Collect and copy every line of the material below that contains the string "Switch". Treat uppercase and lowercase letters as distinct.

___

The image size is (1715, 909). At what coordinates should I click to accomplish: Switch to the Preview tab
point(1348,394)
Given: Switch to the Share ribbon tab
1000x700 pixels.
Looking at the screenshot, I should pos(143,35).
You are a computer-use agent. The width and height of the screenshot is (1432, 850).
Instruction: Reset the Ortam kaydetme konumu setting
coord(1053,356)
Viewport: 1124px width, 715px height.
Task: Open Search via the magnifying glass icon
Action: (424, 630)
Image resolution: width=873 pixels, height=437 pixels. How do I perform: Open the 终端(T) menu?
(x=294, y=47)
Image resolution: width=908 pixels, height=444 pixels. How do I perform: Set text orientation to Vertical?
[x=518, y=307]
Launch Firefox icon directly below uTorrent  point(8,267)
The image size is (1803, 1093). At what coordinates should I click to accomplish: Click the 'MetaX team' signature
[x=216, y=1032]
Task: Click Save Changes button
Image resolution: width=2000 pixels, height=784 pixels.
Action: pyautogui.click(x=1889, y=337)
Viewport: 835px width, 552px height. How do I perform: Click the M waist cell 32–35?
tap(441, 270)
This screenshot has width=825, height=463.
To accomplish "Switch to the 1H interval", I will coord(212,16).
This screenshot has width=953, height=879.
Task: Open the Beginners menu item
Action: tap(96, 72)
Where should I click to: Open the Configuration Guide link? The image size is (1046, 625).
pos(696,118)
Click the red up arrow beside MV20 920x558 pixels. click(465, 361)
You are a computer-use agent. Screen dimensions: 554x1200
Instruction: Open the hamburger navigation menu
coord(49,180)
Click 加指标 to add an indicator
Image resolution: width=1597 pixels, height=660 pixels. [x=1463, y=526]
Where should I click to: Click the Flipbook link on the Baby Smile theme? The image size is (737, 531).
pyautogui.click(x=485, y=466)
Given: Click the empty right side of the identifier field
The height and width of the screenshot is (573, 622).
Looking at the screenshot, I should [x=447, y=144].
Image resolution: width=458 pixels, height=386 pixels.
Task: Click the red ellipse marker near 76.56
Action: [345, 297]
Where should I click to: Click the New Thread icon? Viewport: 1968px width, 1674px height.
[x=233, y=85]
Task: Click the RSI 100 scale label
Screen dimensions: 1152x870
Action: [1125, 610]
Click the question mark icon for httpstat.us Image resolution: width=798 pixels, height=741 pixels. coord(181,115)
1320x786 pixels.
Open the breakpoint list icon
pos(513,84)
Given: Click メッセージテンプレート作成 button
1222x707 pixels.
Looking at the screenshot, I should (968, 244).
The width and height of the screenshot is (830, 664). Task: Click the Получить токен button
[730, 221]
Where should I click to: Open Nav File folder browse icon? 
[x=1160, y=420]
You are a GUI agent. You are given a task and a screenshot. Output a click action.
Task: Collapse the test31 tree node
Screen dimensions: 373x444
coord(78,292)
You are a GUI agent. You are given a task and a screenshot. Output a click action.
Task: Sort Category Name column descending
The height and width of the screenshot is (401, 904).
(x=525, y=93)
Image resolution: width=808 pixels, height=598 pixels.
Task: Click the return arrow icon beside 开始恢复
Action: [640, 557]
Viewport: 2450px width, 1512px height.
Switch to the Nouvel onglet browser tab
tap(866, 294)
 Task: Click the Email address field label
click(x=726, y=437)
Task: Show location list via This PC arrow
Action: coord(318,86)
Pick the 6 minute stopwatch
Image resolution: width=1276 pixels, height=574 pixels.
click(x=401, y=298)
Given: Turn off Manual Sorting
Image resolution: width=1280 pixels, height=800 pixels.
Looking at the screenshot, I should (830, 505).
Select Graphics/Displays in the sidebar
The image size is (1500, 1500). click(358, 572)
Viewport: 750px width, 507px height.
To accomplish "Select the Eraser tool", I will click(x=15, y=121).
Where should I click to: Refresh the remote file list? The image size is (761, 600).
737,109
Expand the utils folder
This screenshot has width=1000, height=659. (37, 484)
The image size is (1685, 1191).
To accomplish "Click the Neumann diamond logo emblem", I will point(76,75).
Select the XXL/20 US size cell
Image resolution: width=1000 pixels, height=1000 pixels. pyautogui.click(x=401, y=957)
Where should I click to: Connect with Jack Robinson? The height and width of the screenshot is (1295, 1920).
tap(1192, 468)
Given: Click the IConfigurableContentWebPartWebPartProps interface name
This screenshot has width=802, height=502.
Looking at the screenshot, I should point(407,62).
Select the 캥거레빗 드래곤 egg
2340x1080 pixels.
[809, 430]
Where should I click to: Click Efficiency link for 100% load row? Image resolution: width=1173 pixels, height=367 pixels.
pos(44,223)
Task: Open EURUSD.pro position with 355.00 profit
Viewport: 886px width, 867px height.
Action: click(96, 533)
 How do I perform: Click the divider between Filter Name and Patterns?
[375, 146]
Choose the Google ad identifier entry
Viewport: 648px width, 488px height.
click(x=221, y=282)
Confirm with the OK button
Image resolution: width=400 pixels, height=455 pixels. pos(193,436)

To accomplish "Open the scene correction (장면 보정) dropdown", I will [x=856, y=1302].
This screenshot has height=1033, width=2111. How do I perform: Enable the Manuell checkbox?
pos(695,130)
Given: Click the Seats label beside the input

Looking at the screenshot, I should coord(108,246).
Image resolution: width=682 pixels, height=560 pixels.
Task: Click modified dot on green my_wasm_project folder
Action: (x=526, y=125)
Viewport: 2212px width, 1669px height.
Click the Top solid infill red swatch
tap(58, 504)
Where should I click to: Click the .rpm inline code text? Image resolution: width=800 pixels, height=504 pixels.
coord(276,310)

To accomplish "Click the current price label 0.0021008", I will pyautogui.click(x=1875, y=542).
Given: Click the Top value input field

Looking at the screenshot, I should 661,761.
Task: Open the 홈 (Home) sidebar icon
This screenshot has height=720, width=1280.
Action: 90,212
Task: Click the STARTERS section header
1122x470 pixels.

___

Solution to the problem:
The image size is (1715, 909). At what coordinates should I click to accomplish: Switch to the Preview tab
Given: Switch to the Share ribbon tab
To accomplish "Switch to the 1H interval", I will coord(212,16).
Switch to the Nouvel onglet browser tab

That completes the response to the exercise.